Late March is a transitional period in central Texas when cool-season frontal passages and spring warming both influence daily highs; single-day extremes can deviate substantially from climatological averages. Longer-term warming trends and seasonal teleconnections (e.g., large-scale ENSO patterns) can shift the background odds for warmer or cooler days, while short-term synoptic systems determine the immediate outcome.
Market odds reflect collective expectations given current information and update as forecasts and observations change; they are not guarantees but a snapshot of trader beliefs and incoming data.
The market rules specify the official observing station and data product used for settlement (typically a National Weather Service or official meteorological station for the city); consult the market page for the precise source and whether the metric is a daily maximum, highest hourly, or another defined value.
Each outcome corresponds to a predetermined temperature range or threshold set by the market creator; the exact bins or cutoffs are listed on the event page and determine which outcome wins once the official temperature is published.
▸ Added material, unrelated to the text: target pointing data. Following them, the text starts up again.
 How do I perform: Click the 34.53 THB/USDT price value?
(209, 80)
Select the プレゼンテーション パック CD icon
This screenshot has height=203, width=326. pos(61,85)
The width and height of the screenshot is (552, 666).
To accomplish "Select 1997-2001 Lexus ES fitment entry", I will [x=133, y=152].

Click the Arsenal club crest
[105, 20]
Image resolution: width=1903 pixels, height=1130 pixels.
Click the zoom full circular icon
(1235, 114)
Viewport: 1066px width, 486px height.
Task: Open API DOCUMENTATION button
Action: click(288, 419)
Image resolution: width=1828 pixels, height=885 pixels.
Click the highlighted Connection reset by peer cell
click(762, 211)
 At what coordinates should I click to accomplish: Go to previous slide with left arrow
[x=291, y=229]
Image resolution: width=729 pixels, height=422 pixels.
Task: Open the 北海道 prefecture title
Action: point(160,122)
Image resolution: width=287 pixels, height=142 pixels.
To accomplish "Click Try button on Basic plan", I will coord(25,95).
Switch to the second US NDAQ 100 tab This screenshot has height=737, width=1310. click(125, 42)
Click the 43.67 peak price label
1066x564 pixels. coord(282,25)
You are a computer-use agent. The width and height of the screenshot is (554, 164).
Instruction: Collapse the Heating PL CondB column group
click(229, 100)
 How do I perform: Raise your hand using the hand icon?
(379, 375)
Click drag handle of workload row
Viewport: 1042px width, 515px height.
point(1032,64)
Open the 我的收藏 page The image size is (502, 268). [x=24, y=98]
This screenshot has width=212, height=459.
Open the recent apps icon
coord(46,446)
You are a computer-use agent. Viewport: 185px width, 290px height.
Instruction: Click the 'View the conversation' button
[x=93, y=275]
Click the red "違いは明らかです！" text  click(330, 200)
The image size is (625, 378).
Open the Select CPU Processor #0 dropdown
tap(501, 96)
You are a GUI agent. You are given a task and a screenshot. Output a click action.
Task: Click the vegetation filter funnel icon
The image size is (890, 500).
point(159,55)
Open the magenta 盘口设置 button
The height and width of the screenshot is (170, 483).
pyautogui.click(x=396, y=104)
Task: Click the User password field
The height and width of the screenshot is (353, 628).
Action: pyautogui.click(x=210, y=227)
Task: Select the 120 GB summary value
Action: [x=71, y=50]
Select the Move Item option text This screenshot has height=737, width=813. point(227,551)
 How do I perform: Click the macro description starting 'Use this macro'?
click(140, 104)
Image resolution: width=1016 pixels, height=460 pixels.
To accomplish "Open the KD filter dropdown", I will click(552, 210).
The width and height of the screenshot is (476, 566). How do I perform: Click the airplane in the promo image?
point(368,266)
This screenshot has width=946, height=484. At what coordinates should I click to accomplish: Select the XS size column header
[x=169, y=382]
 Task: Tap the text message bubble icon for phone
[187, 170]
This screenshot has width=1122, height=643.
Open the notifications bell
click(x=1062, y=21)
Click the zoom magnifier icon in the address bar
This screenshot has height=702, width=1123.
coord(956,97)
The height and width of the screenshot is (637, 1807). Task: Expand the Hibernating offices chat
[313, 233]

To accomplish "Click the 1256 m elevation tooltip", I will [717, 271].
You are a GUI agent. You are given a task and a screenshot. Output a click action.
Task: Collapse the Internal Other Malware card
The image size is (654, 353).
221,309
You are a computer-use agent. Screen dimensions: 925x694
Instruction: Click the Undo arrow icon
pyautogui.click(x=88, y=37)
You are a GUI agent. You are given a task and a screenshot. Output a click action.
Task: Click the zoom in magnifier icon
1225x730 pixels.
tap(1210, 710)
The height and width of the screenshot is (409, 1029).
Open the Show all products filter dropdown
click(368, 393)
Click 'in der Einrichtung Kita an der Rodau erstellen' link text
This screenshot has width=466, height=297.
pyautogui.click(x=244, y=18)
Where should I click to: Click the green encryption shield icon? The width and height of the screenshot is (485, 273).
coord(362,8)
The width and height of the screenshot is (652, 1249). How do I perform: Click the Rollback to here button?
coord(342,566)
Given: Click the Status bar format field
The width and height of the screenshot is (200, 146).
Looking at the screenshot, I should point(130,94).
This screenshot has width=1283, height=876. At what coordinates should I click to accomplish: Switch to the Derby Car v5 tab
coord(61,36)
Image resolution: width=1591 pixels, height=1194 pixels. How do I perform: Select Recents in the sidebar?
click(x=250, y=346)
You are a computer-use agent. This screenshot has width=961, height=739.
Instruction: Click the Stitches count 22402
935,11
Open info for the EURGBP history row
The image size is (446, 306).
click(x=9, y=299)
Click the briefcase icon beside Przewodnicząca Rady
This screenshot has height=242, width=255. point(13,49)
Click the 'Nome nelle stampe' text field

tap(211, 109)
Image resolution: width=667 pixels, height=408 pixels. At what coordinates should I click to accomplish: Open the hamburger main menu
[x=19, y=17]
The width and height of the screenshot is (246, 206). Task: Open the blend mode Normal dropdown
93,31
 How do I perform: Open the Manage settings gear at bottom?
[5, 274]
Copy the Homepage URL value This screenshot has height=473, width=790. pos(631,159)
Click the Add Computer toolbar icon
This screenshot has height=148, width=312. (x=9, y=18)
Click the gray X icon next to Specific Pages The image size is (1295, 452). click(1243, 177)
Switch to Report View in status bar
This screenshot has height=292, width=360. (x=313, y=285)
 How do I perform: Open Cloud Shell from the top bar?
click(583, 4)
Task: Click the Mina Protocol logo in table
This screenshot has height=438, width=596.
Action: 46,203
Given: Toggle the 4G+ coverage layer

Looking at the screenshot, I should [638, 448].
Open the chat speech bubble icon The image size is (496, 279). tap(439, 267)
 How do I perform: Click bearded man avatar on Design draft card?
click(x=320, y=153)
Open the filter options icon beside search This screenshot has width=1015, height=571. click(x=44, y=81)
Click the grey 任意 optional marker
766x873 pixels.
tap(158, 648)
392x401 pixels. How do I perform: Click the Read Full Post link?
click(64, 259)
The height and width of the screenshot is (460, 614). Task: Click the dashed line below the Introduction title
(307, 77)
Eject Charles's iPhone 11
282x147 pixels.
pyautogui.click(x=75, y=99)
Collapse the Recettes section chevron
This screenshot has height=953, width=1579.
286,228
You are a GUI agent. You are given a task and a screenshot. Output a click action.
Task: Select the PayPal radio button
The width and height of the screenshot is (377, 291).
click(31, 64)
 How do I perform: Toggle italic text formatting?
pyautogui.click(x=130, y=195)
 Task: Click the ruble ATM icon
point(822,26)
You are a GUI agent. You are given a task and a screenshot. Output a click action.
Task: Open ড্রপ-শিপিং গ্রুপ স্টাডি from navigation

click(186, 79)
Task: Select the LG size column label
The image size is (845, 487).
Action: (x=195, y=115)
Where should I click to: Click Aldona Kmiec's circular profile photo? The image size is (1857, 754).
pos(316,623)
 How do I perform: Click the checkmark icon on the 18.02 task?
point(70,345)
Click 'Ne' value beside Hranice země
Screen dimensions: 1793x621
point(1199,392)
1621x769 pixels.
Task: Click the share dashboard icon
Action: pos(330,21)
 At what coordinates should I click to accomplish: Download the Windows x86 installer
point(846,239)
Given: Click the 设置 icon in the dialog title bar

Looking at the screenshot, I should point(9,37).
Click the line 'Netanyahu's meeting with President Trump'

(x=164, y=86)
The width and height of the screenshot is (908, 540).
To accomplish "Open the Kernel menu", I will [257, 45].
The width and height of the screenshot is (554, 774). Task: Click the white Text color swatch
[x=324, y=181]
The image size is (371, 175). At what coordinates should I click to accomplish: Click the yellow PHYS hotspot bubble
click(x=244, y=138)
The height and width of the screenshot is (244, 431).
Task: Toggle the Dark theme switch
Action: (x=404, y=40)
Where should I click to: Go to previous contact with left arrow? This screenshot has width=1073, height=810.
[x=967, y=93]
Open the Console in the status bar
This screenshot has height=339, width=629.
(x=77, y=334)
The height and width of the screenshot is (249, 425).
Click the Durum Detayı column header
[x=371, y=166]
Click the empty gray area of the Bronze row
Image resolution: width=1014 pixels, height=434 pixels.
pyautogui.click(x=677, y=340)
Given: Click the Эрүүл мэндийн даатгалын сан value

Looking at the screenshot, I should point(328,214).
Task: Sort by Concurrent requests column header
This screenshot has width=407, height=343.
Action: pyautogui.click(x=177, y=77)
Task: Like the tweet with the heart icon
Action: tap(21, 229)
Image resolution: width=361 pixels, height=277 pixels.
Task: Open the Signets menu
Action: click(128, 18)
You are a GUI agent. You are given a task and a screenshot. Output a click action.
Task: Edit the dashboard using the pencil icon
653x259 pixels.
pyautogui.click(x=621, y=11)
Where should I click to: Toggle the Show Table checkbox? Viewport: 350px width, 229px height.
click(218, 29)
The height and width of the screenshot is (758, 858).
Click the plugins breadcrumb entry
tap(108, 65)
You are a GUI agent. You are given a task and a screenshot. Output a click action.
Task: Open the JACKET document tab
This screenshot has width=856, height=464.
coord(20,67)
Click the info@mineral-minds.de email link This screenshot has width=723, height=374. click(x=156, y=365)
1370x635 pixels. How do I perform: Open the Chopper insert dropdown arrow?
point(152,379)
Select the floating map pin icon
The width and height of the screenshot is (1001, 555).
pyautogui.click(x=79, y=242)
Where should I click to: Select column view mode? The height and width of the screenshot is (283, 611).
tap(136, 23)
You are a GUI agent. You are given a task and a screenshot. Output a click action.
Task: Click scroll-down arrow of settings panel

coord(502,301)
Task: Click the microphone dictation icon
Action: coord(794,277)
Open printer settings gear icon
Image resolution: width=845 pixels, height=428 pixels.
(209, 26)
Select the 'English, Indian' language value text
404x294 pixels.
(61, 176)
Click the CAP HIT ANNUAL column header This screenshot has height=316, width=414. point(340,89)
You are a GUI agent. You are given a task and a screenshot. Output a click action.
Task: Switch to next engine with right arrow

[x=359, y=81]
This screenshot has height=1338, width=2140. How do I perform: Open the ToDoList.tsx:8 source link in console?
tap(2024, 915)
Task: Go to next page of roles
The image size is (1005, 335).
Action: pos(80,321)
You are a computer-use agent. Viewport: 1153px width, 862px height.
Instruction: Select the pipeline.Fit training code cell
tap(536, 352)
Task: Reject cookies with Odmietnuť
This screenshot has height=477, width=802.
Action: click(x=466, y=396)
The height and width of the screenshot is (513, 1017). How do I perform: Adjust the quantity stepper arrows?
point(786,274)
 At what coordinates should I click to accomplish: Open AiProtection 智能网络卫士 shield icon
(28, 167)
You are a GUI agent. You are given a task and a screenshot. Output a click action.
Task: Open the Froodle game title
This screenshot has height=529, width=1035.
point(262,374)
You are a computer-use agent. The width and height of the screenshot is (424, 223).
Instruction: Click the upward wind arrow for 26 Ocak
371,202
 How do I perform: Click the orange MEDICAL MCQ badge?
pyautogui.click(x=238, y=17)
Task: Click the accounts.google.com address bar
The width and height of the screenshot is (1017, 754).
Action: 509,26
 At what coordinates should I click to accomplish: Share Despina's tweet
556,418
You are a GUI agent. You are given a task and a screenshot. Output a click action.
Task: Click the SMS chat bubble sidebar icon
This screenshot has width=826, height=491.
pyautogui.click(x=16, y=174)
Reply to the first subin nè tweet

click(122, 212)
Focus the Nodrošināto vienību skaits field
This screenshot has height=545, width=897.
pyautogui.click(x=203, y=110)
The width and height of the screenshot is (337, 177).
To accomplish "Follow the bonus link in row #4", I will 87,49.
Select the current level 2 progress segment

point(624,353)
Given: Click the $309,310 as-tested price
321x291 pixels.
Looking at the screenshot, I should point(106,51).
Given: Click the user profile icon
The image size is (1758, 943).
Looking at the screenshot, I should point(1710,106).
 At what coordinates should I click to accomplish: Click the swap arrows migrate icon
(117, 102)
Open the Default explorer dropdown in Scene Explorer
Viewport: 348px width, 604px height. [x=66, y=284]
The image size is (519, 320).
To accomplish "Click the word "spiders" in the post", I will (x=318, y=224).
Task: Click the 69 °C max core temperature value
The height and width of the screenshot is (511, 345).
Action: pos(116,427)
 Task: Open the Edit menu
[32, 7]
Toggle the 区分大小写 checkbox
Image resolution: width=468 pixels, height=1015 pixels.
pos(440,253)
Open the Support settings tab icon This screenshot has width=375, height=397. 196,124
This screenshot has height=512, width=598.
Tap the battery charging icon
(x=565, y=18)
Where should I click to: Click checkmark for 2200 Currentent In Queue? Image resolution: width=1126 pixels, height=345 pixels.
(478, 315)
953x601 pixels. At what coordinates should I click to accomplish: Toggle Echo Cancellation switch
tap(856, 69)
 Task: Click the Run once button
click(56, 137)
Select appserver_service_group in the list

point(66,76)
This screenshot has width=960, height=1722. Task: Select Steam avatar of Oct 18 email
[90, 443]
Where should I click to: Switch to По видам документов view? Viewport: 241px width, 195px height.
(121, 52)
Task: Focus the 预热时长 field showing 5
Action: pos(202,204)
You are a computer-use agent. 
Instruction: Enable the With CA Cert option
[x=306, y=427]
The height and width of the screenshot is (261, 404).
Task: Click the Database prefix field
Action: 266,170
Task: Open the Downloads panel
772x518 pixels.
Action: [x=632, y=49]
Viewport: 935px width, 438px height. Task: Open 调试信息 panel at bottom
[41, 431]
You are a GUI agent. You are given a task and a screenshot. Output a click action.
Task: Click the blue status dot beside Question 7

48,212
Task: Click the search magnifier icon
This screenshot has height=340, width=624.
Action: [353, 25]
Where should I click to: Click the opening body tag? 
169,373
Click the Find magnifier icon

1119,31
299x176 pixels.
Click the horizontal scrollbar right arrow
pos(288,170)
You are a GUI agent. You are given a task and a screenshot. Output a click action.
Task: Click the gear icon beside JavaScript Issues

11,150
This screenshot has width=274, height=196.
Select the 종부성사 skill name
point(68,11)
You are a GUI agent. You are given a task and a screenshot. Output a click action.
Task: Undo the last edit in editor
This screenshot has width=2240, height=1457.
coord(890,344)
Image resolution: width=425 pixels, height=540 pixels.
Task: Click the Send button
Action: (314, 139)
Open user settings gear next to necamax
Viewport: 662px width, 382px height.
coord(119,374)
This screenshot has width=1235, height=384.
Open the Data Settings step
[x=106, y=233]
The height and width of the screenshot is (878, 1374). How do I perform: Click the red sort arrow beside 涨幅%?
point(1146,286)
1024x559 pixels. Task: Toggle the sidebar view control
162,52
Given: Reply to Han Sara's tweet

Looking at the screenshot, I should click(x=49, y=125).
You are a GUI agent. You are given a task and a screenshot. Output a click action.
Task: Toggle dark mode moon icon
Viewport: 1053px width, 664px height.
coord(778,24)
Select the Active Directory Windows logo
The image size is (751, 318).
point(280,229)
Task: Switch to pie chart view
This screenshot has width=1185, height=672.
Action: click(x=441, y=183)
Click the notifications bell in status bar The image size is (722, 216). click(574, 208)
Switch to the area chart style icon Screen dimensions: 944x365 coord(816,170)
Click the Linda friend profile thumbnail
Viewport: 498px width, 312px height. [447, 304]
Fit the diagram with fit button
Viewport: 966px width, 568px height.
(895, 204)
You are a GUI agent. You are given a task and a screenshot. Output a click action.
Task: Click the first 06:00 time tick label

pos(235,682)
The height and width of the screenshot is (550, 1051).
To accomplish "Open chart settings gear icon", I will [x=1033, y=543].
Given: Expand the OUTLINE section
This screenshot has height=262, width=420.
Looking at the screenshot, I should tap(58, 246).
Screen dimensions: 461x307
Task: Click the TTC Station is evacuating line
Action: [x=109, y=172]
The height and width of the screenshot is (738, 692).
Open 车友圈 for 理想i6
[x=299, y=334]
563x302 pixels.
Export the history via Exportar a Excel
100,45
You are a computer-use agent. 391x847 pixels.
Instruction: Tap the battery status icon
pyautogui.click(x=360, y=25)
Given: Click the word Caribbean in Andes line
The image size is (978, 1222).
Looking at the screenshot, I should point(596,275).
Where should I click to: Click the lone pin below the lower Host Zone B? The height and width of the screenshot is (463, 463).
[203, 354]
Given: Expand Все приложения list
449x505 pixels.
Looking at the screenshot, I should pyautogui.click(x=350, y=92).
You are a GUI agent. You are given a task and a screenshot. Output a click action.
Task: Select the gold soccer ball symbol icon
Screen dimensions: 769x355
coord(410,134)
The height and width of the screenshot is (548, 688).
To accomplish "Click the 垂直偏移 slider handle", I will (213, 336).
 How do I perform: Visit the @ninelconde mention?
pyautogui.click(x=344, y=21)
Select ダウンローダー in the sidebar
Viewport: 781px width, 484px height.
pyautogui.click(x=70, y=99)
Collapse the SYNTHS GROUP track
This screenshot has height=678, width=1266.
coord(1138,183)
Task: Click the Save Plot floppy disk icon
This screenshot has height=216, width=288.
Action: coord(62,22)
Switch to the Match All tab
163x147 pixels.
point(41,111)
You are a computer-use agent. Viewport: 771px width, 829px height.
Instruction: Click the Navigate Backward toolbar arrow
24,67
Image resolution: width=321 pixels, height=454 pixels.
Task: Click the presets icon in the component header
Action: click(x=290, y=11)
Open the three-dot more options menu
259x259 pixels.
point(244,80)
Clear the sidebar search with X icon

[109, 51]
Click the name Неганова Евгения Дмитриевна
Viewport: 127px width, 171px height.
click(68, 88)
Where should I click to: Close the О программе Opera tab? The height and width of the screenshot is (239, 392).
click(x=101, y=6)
The market closure time is set by the market operator and is currently listed as TBD on the event page; settlement typically occurs after the designated authority publishes the official daily maximum and any specified post-processing or verification window ends—check the event rules for exact timing.
Historical climatology for late March provides context on typical variability and extremes; combine long-term normals and recent trends with short-range weather model forecasts to assess how unusual a given outcome would be for that date.
Watch national and regional forecast model runs, National Weather Service updates for Austin, satellite and radar trends, surface station observations near the city, timing of any incoming fronts or convective systems, and sky-cover forecasts that will directly affect daytime heating.